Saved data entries
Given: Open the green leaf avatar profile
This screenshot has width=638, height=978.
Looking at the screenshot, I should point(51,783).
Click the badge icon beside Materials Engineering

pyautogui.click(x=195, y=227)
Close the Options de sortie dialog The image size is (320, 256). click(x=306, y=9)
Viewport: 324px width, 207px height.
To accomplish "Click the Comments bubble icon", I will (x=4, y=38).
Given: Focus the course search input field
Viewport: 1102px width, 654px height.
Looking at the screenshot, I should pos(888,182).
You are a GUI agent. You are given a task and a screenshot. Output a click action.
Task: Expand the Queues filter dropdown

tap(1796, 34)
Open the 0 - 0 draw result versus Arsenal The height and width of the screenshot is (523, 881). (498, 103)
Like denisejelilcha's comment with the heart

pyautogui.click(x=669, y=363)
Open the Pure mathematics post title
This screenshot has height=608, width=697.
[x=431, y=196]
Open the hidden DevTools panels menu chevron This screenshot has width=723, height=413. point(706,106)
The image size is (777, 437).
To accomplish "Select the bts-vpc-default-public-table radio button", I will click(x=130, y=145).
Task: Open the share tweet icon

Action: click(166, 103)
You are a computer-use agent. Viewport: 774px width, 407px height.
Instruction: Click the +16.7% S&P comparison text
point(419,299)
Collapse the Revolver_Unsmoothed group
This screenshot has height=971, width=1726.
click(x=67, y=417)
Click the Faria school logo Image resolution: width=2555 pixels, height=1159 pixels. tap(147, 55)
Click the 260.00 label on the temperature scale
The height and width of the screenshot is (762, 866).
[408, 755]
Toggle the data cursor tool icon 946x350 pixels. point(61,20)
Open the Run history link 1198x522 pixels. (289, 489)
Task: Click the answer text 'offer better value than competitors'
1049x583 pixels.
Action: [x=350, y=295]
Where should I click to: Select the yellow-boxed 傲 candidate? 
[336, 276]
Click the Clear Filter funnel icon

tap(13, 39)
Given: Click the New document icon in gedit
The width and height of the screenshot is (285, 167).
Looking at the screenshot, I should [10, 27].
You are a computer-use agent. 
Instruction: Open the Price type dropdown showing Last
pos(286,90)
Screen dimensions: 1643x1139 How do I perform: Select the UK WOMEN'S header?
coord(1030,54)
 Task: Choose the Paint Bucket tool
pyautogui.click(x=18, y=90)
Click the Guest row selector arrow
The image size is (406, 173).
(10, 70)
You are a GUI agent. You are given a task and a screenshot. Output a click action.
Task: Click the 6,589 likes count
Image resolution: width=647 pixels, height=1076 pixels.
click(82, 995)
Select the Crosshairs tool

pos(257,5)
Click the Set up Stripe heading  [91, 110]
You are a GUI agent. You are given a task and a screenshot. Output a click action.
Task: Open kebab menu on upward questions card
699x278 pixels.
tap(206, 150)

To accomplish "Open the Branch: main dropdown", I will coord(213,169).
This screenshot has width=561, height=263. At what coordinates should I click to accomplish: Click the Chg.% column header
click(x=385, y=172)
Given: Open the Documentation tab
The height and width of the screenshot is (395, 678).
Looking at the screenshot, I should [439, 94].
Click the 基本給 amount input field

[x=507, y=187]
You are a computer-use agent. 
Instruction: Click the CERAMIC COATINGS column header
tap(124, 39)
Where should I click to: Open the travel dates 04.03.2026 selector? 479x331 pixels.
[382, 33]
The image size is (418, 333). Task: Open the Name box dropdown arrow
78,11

» **WHAT NEEDS TO BE DONE**: The answer must contain only the lines from the one with "Open the Run" to the end of the entries above, each written out exactly.

» **ANSWER SECTION**:
Open the Run history link 1198x522 pixels. (289, 489)
Task: Click the answer text 'offer better value than competitors'
1049x583 pixels.
Action: [x=350, y=295]
Where should I click to: Select the yellow-boxed 傲 candidate? 
[336, 276]
Click the Clear Filter funnel icon

tap(13, 39)
Given: Click the New document icon in gedit
The width and height of the screenshot is (285, 167).
Looking at the screenshot, I should [10, 27].
You are a computer-use agent. 
Instruction: Open the Price type dropdown showing Last
pos(286,90)
Screen dimensions: 1643x1139 How do I perform: Select the UK WOMEN'S header?
coord(1030,54)
 Task: Choose the Paint Bucket tool
pyautogui.click(x=18, y=90)
Click the Guest row selector arrow
The image size is (406, 173).
(10, 70)
You are a GUI agent. You are given a task and a screenshot. Output a click action.
Task: Click the 6,589 likes count
Image resolution: width=647 pixels, height=1076 pixels.
click(82, 995)
Select the Crosshairs tool

pos(257,5)
Click the Set up Stripe heading  [91, 110]
You are a GUI agent. You are given a task and a screenshot. Output a click action.
Task: Open kebab menu on upward questions card
699x278 pixels.
tap(206, 150)

To accomplish "Open the Branch: main dropdown", I will coord(213,169).
This screenshot has width=561, height=263. At what coordinates should I click to accomplish: Click the Chg.% column header
click(x=385, y=172)
Given: Open the Documentation tab
The height and width of the screenshot is (395, 678).
Looking at the screenshot, I should [439, 94].
Click the 基本給 amount input field

[x=507, y=187]
You are a computer-use agent. 
Instruction: Click the CERAMIC COATINGS column header
tap(124, 39)
Where should I click to: Open the travel dates 04.03.2026 selector? 479x331 pixels.
[382, 33]
The image size is (418, 333). Task: Open the Name box dropdown arrow
78,11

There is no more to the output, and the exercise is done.